**Documento**
• • • •

Dopo un lungo processo di riconoscimento, la Danimarca risarcità le donne groenlandesi vittime della campagna di controllo delle nascite.
Per decenni è rimasta una vicenda sommersa, raccontata a bassa voce e raramente ascoltata. Ora, per la prima volta, lo Stato danese riconosce formalmente una responsabilità storica e penale nei confronti di migliaia di donne groenlandesi sottoposte, tra gli anni Sessanta e l’inizio dei Novanta, a pratiche di controllo delle nascite senza consenso.
Il governo di Copenhagen ha annunciato di aver raggiunto un accordo parlamentare per l’istituzione di un fondo di compensazione individuale destinato alle vittime della campagna di inserimento forzato di dispositivi intrauterini, avvenuta quando la Groenlandia era ancora fortemente subordinata all’amministrazione danese in ambito sanitario e sociale. Le donne che risulteranno idonee riceveranno un risarcimento di 300.000 corone danesi ciascuna, pari a circa 46.700 dollari.
La vicenda è emersa pubblicamente nel 2022, quando l’analisi di archivi sanitari ha rivelato che migliaia di ragazze e giovani donne – alcune di appena tredici anni – erano state sottoposte all’inserimento di spirali anticoncezionali senza essere informate o senza aver espresso un consenso consapevole. I casi documentati coprono un arco temporale che va dal 1966 al 1991, anno in cui la Groenlandia ottenne il controllo del proprio sistema sanitario.
Per molte delle donne coinvolte, la pratica ha avuto conseguenze fisiche, psicologiche e sociali durature. Al centro della questione non vi è solo la violazione dell’autodeterminazione riproduttiva, ma anche un rapporto di potere coloniale che ha segnato profondamente la storia recente dell’isola artica.

• • • •

**Dati**

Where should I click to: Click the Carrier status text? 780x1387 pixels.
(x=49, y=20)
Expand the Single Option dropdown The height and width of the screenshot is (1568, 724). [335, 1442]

• • • •

**Consegna 1**
Risponda alle seguenti domande sull'articolo sul risarcimento alle donne groenlandesi:
(a) Quale somma riceverà ciascuna donna ritenuta idonea?
(b) In quale anno la vicenda è emersa pubblicamente?
(c) Che cosa ottenne la Groenlandia nel 1991?
**Consegna 2**
Nell'articolo sul risarcimento alle donne groenlandesi, sostituisca "spirali anticoncezionali" con "dispositivi contraccettivi" e trascriva il passo da "La vicenda è" a "proprio sistema sanitario.".
**Consegna 3**
Prosegua l'articolo sul risarcimento alle donne groenlandesi a partire dall'ultima frase riportata.

**Risultato finale 1**
(a) 300.000 corone danesi, pari a circa 46.700 dollari.
(b) Nel 2022.
(c) Il controllo del proprio sistema sanitario.

**Risultato finale 2**
La vicenda è emersa pubblicamente nel 2022, quando l’analisi di archivi sanitari ha rivelato che migliaia di ragazze e giovani donne – alcune di appena tredici anni – erano state sottoposte all’inserimento di dispositivi contraccettivi senza essere informate o senza aver espresso un consenso consapevole. I casi documentati coprono un arco temporale che va dal 1966 al 1991, anno in cui la Groenlandia ottenne il controllo del proprio sistema sanitario.

**Risultato finale 3**
Aaja Chemnitz, parlamentare groenlandese al Folketing danese, ha definito l’accordo un passaggio atteso da anni: “Finalmente le donne stanno ottenendo il risarcimento per cui abbiamo lottato così a lungo”, ha scritto, sottolineando il valore simbolico del riconoscimento, oltre a quello materiale.
Secondo quanto comunicato dal ministero della Salute danese, potranno presentare domanda le donne che, durante il periodo considerato, vivevano in Groenlandia oppure frequentavano collegi in Danimarca. Sarà necessario fornire elementi a sostegno del proprio racconto, un passaggio che molte associazioni di vittime guardano con attenzione, temendo che l’onere della prova possa diventare un nuovo ostacolo.
Nel commentare l’accordo, la prima ministra Mette Frederiksen ha parlato esplicitamente di una responsabilità politica e morale. «Per troppo tempo abbiamo voltato lo sguardo di fronte all’ingiustizia commessa. Non possiamo cambiare ciò che è accaduto, ma possiamo assumerci le nostre responsabilità», ha dichiarato. Già lo scorso settembre Frederiksen aveva incontrato alcune delle vittime, porgendo loro delle scuse ufficiali di persona.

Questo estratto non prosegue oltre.